→ **Your assignment**: For this exercise, the lines from the one with "The image size is (244, 154)." through the end of the material below must be output exactly, without pictures.

→ **Input records**:
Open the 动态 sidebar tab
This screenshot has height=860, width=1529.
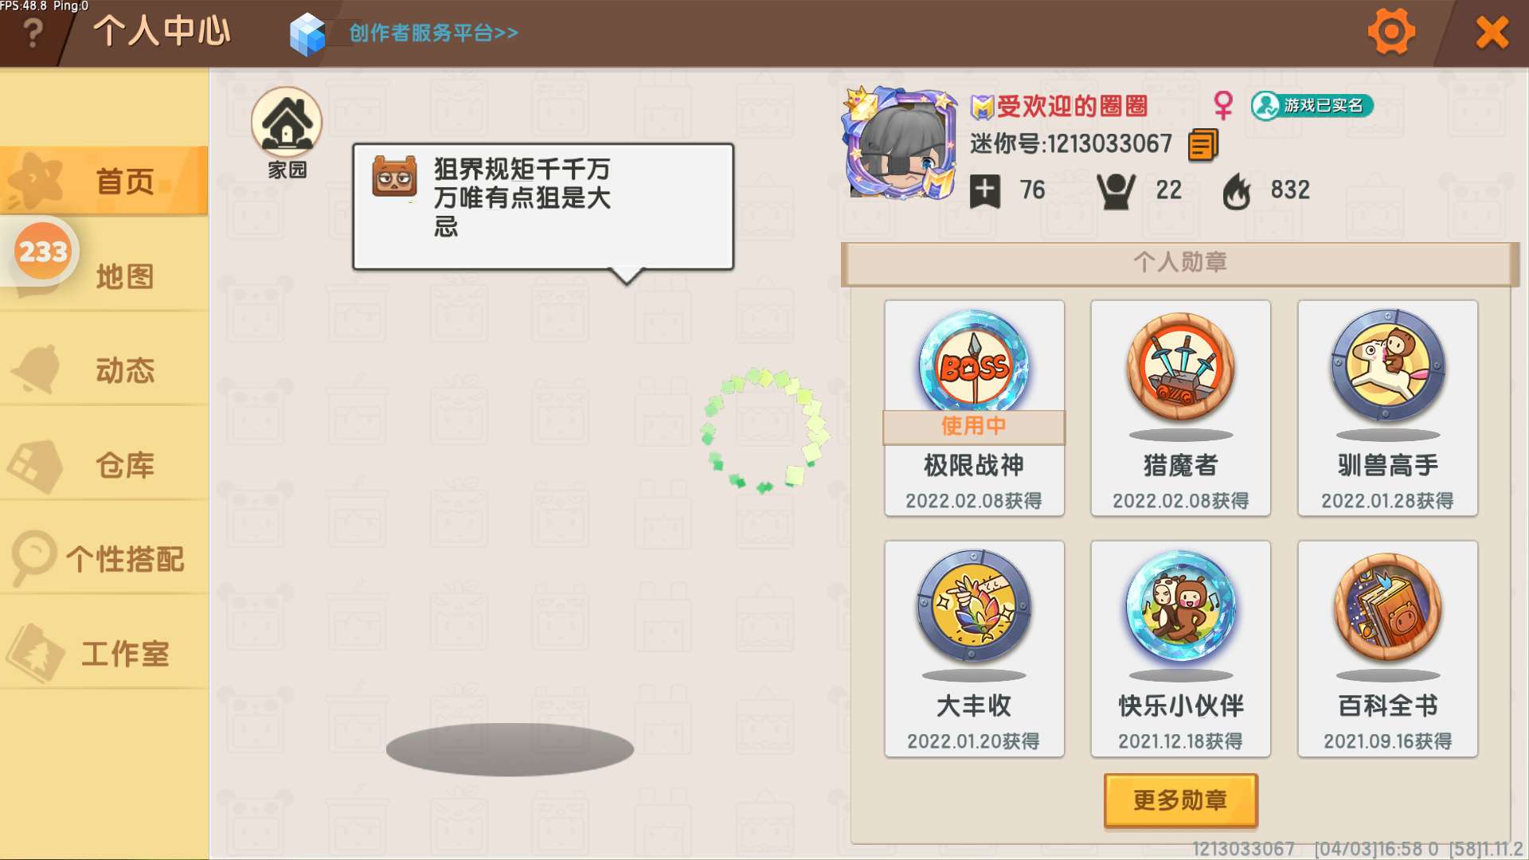pos(104,370)
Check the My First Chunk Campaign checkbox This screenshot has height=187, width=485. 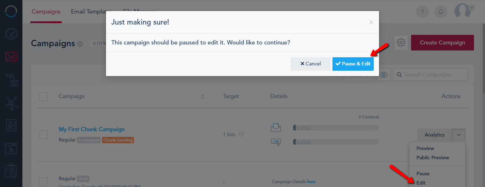[43, 135]
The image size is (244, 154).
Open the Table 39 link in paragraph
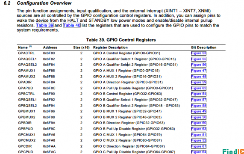[x=45, y=25]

→ **Task answer**:
The image size is (244, 154).
Open the Table 39 link in paragraph
[x=45, y=25]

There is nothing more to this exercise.